My son is now 20 and my husband hates him everything he said about my so is negative. I'm tired of fighting with him over this issue. He says it's just me that I defend him. He's working no drugs always been a good kid but here lately all they do is fight. For instance, my son call one evening from work had car trouble need a part and asked if dad could pick it up at the store and bring it to him at work. Well that started our augment, when I asked he rolled his eyes and smartly said sure I'll drop everything and get it. I asked "what were you going to leave him stranded"? Then he said he never should of gotten that car. He 20 he can pick out his own car you might not like his tast but you don't treat him like **** because it wouldn't of been your choice. We have three other sons that are all older and he doesn't treat them this way. What should I do.


----------



## stixx

Your son is almost an adult. 

Let them work it out.


----------



## Andy1001

Maybe he thinks if your son is twenty,has his own car and works then he should have moved out by now.


----------



## Satya

Is he your son's stepfather?

If so, I agree with others - you should let your son handle this as he is a man.

Communicating with your husband would be your responsibility. When did his lack of respect for your son start?


----------



## Twright

This is our son he's not a stepfather. He never talks to him only to yell and be negative.
It always causes a argument between us.


----------



## Twright

The lack of respect toward our son started after high school.


----------



## TX-SC

There must be more to the story that you are unaware of. 

Sent from my LG-US996 using Tapatalk


----------



## Robbie1234

Do they physically fight at all​


----------



## Twright

No physical fighting


----------



## Edo Edo

Does your son still live at home? (It seems like from the car example you mentioned that the physical location of his job was relatively close by) 
Is it possible that your husband disagreed with your son's plans for post-high school? (You also mentioned that he works hard but did not mention any education plans. Maybe your husband wanted your son to go to college but he opted for a job right out of H/S instead.) 
You also made it clear that your husband did not agree with his choice in car. If this is true, that would make another example of your husband having given advice that your son ignored. 

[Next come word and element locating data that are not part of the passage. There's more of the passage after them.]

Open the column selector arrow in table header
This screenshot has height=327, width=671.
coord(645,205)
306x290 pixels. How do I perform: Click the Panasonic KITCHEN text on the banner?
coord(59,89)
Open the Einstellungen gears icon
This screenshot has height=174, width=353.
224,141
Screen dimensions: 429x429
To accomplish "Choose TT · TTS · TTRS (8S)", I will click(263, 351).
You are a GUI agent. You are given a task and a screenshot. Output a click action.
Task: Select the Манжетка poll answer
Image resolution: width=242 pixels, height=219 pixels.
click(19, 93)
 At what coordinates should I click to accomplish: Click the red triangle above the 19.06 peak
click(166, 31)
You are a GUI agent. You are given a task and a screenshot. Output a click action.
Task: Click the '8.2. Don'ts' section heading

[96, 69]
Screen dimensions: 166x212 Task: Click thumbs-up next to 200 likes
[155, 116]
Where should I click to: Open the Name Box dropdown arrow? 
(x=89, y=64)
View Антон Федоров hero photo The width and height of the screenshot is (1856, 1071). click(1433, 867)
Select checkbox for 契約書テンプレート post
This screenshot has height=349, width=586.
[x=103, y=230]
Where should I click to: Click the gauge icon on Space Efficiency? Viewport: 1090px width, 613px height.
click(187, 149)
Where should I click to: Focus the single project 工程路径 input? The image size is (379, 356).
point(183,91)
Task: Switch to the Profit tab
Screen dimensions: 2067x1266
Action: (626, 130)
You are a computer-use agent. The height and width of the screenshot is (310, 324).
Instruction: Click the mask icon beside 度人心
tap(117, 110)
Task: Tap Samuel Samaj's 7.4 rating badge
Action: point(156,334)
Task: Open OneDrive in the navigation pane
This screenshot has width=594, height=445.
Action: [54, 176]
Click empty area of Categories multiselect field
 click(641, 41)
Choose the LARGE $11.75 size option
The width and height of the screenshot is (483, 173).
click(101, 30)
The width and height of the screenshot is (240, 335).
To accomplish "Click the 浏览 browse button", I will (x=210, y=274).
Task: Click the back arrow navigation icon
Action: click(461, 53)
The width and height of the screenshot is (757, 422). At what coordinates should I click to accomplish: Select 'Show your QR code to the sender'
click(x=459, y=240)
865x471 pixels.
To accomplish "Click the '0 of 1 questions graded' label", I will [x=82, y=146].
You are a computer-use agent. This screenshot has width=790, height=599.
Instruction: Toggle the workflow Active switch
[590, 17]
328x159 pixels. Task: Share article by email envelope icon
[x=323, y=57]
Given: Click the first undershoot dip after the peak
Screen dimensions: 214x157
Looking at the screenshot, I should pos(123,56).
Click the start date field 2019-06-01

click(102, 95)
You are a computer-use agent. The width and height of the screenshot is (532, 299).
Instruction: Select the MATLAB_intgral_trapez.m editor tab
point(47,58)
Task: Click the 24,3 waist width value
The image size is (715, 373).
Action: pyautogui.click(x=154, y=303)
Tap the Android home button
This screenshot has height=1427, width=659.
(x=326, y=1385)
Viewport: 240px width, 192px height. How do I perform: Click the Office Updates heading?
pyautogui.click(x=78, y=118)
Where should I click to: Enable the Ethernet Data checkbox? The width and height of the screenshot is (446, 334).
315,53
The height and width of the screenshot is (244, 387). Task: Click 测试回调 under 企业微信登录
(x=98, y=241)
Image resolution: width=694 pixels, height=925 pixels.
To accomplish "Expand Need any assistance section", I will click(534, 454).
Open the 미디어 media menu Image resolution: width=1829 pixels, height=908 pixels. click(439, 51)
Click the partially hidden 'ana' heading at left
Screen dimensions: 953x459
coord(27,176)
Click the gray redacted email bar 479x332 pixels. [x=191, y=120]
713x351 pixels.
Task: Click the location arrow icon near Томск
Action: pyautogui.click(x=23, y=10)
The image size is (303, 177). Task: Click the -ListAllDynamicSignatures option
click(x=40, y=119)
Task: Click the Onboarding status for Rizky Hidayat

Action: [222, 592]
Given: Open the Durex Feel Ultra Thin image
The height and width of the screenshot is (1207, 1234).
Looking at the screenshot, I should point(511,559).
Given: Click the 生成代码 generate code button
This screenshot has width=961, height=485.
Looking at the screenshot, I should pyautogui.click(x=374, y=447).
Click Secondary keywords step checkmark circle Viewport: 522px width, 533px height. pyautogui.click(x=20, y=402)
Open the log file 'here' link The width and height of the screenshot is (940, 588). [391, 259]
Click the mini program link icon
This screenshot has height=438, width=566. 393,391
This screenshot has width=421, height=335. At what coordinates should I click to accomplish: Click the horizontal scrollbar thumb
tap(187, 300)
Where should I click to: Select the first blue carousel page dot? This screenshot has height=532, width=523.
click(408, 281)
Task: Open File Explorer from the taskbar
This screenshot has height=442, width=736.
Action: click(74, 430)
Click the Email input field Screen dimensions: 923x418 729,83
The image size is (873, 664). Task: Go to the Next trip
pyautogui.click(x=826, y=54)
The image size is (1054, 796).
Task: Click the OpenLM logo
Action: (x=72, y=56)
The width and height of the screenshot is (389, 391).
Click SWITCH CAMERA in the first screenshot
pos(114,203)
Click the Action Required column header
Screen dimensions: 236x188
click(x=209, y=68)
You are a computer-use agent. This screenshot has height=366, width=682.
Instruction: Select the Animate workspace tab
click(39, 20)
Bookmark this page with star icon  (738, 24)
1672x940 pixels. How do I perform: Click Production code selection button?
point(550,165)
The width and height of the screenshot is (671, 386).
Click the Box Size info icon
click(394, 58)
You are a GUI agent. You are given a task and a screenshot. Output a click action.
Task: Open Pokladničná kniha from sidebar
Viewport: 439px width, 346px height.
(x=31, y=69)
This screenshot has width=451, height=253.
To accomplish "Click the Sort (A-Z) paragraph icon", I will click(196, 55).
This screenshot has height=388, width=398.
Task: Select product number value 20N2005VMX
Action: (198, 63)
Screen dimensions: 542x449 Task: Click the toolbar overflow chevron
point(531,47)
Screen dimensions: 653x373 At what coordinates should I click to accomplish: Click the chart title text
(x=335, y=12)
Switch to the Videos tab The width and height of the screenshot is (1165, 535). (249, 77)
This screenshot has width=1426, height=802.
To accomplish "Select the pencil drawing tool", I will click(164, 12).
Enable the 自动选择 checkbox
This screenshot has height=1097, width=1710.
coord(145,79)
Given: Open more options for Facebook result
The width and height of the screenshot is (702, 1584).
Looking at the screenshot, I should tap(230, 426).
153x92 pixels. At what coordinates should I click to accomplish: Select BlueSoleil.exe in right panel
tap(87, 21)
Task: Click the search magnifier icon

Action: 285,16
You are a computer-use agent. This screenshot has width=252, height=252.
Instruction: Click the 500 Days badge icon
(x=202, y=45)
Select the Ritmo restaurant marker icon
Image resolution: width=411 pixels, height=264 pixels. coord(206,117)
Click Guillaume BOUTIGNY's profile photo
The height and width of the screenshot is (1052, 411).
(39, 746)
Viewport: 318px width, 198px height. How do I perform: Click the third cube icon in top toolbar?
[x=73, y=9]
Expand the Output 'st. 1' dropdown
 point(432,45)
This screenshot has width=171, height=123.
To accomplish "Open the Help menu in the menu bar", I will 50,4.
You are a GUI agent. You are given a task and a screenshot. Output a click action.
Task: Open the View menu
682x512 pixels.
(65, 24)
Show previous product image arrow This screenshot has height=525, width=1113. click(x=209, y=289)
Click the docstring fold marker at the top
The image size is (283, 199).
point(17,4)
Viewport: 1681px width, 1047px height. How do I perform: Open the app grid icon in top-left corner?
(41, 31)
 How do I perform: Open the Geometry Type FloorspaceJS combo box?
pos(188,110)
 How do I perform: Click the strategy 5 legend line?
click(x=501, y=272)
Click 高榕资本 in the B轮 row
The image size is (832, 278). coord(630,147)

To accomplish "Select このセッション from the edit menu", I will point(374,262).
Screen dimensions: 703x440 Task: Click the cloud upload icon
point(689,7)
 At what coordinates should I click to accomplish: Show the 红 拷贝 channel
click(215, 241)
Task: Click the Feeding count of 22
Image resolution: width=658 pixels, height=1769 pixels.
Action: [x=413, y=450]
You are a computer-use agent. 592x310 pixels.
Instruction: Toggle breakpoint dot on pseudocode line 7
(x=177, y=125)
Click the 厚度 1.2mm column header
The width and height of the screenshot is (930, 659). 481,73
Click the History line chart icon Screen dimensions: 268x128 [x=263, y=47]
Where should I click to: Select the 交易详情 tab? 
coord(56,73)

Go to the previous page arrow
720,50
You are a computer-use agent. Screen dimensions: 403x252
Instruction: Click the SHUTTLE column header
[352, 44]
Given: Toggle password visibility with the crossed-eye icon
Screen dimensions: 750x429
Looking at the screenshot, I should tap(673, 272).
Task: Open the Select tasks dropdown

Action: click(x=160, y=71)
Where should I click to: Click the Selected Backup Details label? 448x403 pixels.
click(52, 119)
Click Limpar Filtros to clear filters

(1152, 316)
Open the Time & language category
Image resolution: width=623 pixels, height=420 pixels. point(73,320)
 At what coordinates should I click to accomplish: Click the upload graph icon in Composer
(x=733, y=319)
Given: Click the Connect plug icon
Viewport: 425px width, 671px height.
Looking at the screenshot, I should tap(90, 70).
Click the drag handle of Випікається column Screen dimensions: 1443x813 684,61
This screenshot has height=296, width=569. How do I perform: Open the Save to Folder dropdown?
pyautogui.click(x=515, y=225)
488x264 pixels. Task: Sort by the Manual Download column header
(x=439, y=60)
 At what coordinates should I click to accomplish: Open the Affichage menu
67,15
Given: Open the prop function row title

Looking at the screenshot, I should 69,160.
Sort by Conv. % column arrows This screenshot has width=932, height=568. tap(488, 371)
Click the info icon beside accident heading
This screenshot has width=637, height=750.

If I'm anywhere close in my guesses, and these aren't the only examples of your son ignoring his father's advice, then it seems that your husband once looked upon your son favorably but began to take personal offense when your son began to ignore his well-intended advice. Being men, they'd rather thump chests then do feelings and over time has turned into a passive-aggressive conflict. Now your husband either has a "He made his own bed, let him lay in it" or a "I wasted enough of my time trying to help him" mentality. Neither really helps the situation, but eventually, your husband and son will have to work it out. Let them. They are both adults. But you need to remember that you cannot force people to like each other. Don't be disappointed if things are cool between them for awhile. And at the same time, instead of arguing with your husband, sometime gently ask him if it has anything to do with him feeling slighted and listen to him. Remember that your husband is allowed to feel frustrated if his son chooses paths that he feels isn't right. Maybe even let your husband vent a little about him to you - it may prevent a blow up between the two of them later.


Another perspective about the car too: I don't know what your financial situation is, but I'm guessing that your son bought his car used, not new. If money was any type of issue when buying that car, it means your son had to prioritize what features he wanted. Fuel mileage, warranty, age, reliability, body/ paint quality, history of upkeep, etc. all come into play besides just overall price. If your son was more concerned about the stereo system than the safety features, part of me understands your husband's attitude (even if I don't necessarily agree w/ it)...


----------



## NextTimeAround

Whatis your husband's relationship like his parents and other family members of origin?


----------